■ **Work task**:
Exclude all pictures, and reproduce exactly the lines from the one containing "Task: Click the OPPO F15 model name" through the end of the records, with nothing else added.

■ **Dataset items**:
..............................

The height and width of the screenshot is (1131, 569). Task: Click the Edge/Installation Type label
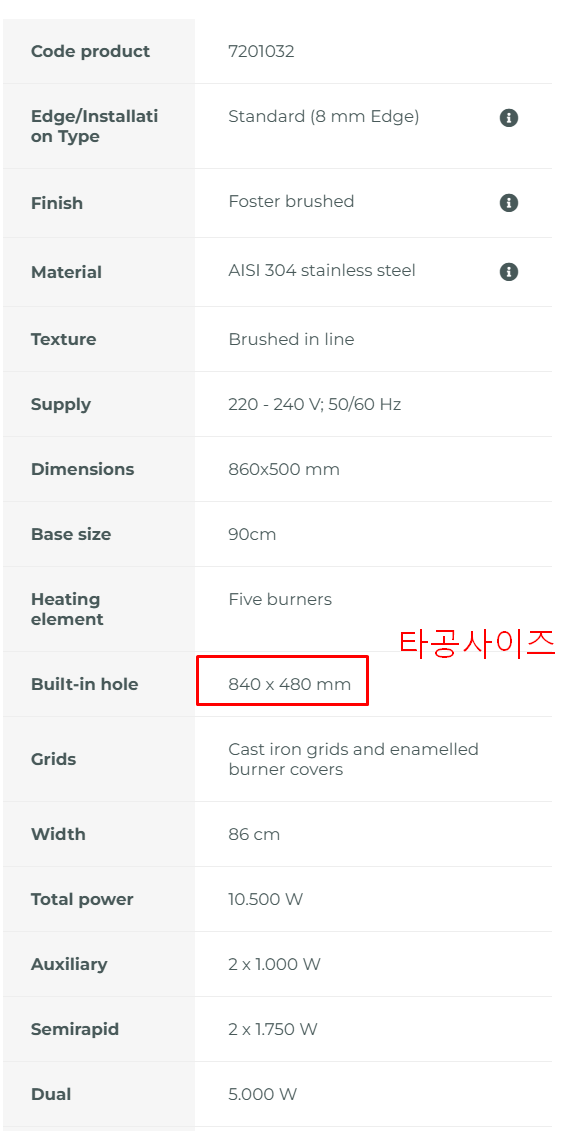point(94,126)
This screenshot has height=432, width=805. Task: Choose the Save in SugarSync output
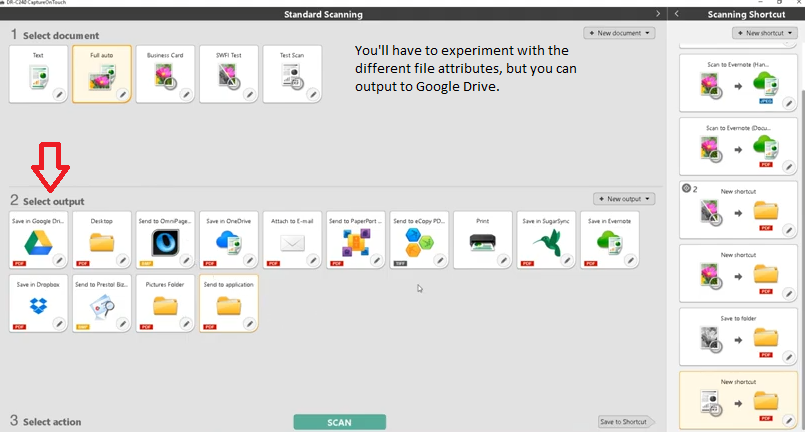545,240
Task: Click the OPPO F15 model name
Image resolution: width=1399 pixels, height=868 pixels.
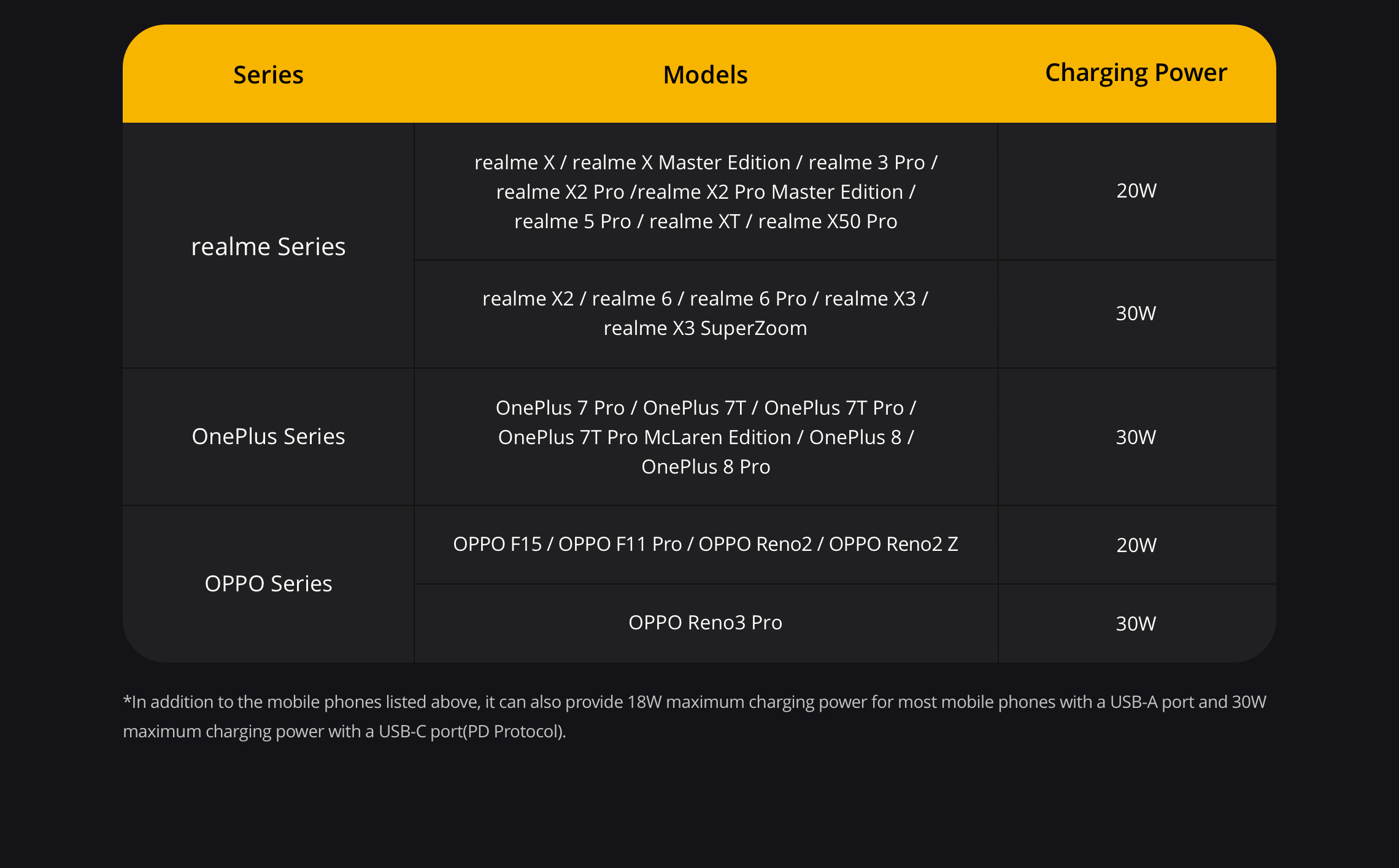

..............................

■ **Answer for this exercise**:
Task: Click the OPPO F15 model name
Image resolution: width=1399 pixels, height=868 pixels.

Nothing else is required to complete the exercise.